Here, then, are some insights we’ve gathered from articles, quotes, and a video about him:

  • May 15, 2007, Senator Charles Schumer (D-NY), just before Comey addressed the Senate Judiciary Committee [PDF] on the infamous visit to the hospital room of Attorney General John Ashcroft: “As far as I’m concerned, when the Justice Department lost Jim Comey, it lost a towering figure. And I don’t say that because he stands 6’8” tall. When Jim left the department, we lost a public servant of the first order, a man of unimpeachable integrity, honesty, character, and independence.”
  • January 2008, from a CorpCounsel.com story about Lockheed’s Deepwater shipbuilding project: “These days Lockheed Martin’s new general counsel speaks often about ethics to audiences inside and outside the company. In fact, his Mr. Clean persona is undoubtedly one of the factors that made James Comey an attractive hire.”
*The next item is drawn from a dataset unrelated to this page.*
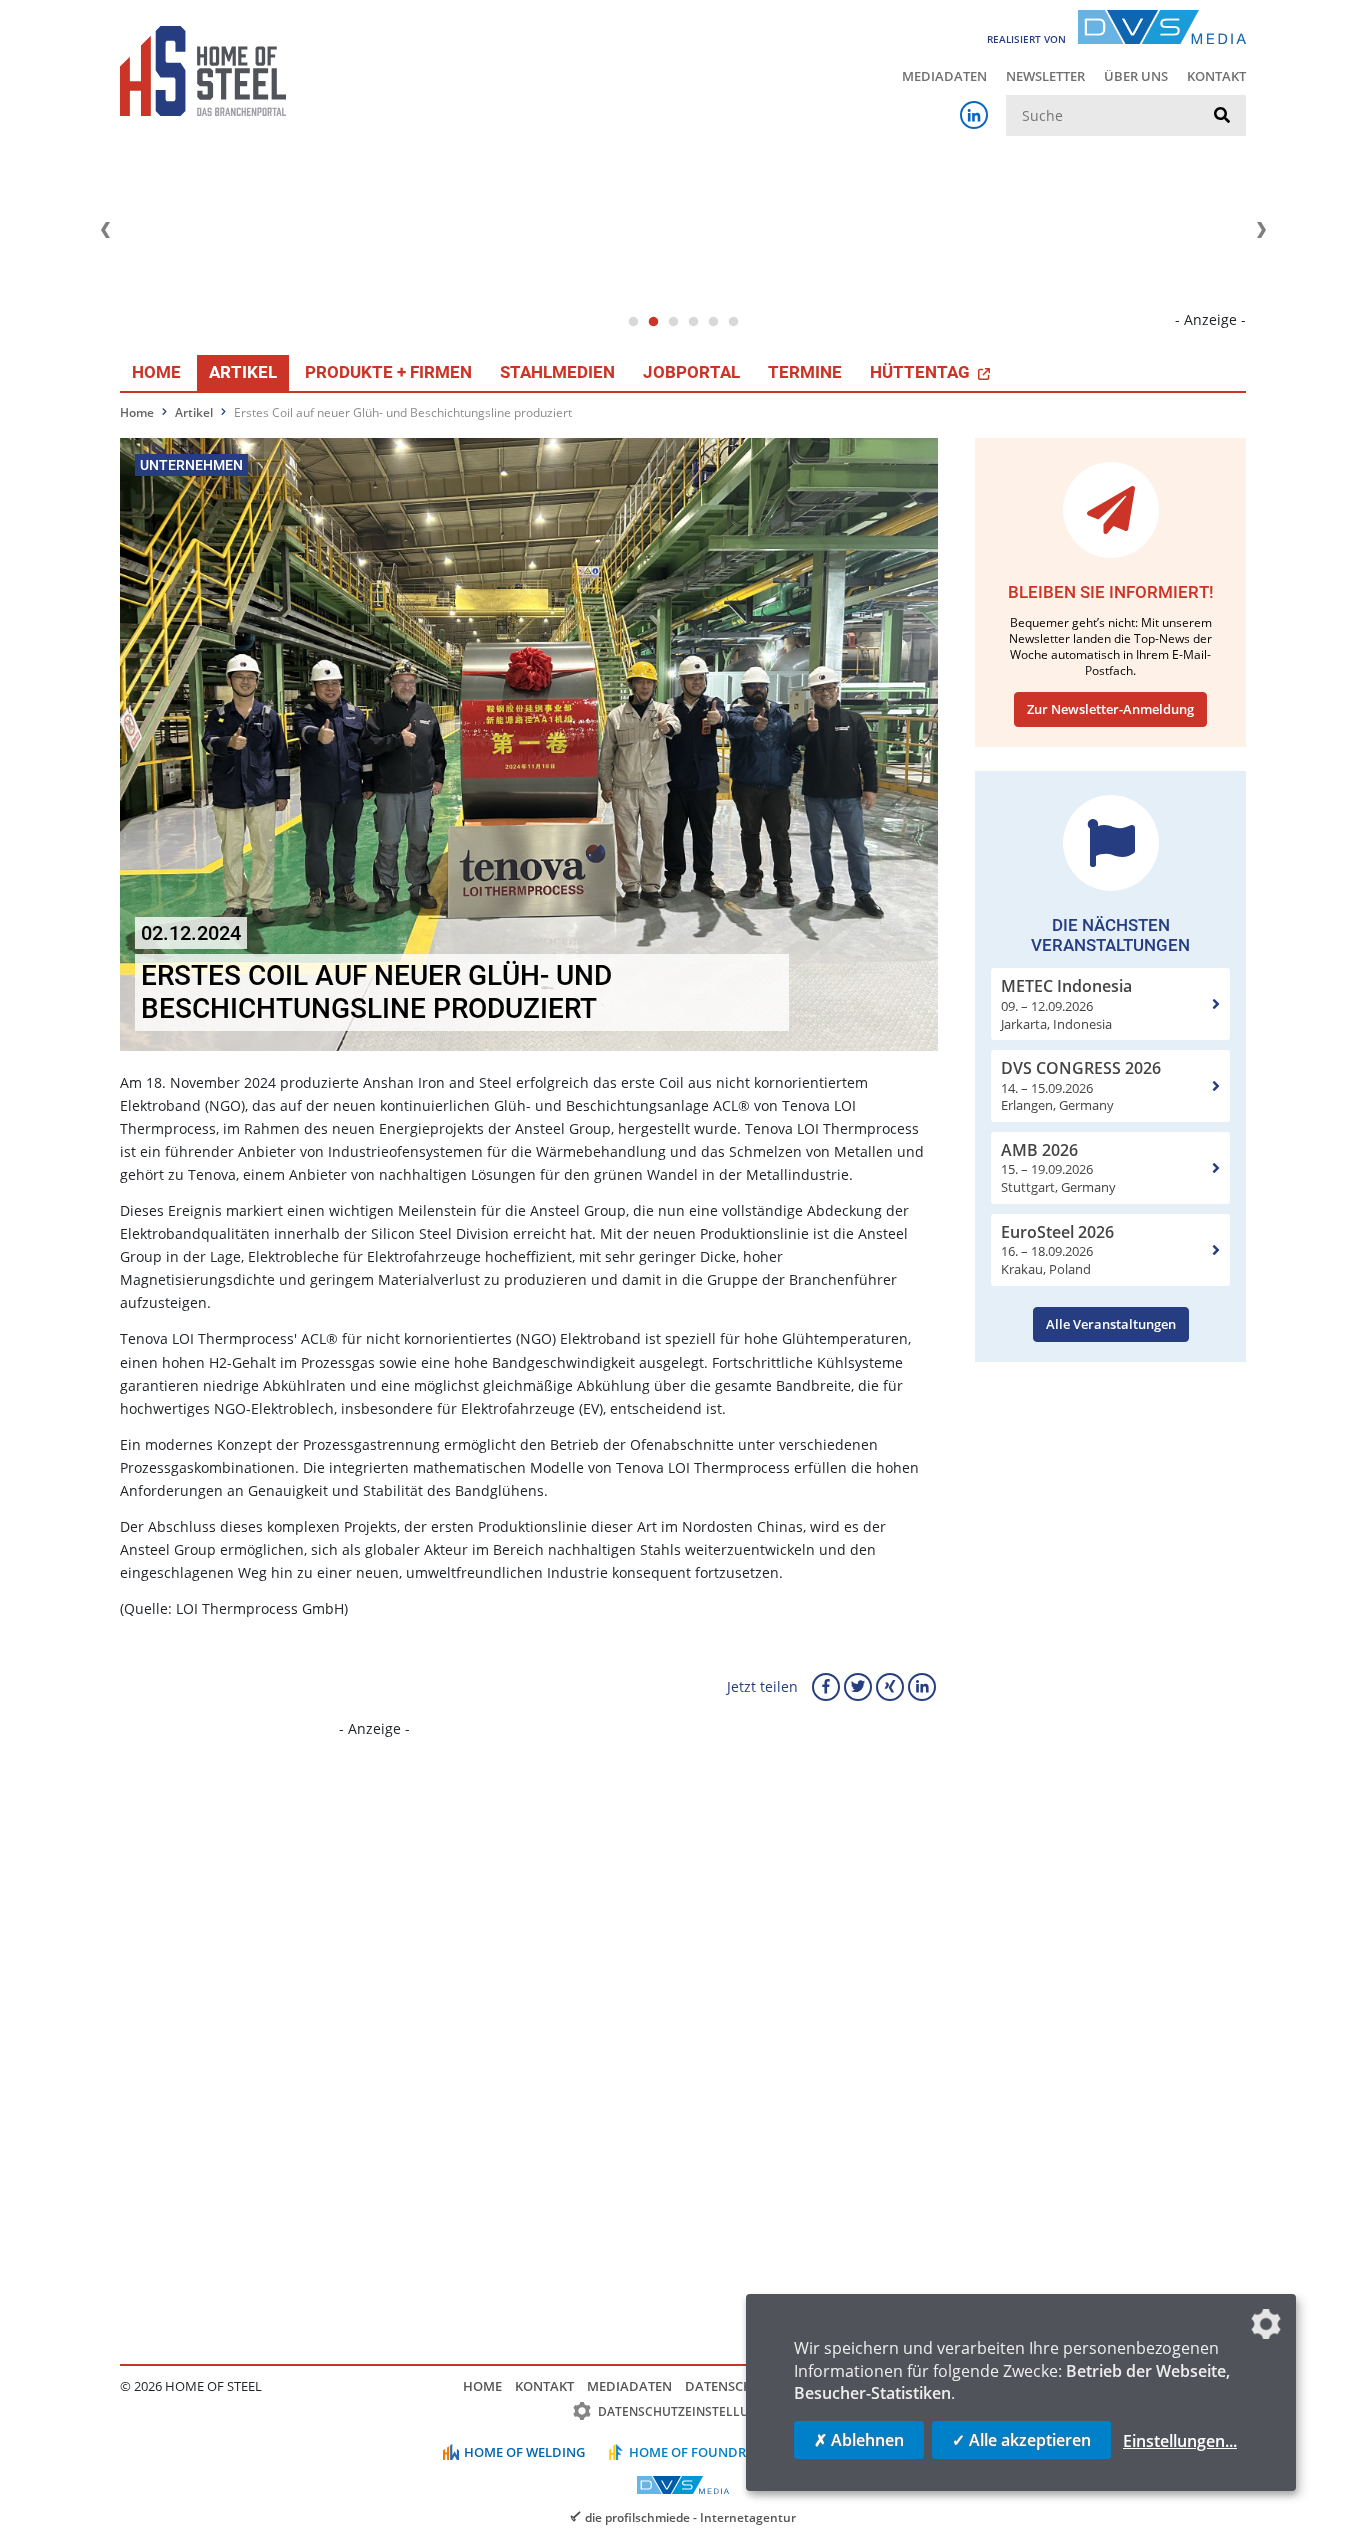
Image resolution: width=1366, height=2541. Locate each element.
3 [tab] (673, 322)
  • January 2008, from a short CorpCounsel profile of Comey: Lockheed deputy GC Scott MacKay comments on Comey’s testimony before Congress: “People have responded extremely positively. It shows that Jim walks the walk, he doesn’t just talk the talk [about ethics].”
  • May 2009, Comey speaking at a New York University Law School symposium on criminal prosecution of corporations: “I believed then [during the Enron era] and still do that prosecution of the entity could not be off the table. That threat of prosecution focused the mind, the collective consciousness of the organization, in way that it could not be focused if the threat were not there.” ( See his complete speech here.)
  • July 2009, from a CorpCounsel article on the corporate monitor for American International Group, Inc.: “Comey emphatically defends non-prosecution agreements and [the use of corporate] monitors, saying that they were especially needed in the post-Enron era to address public outrage. ‘Our mission then was to change the organization,’ he said, an objective best achieved, he believes, by supervised reform.”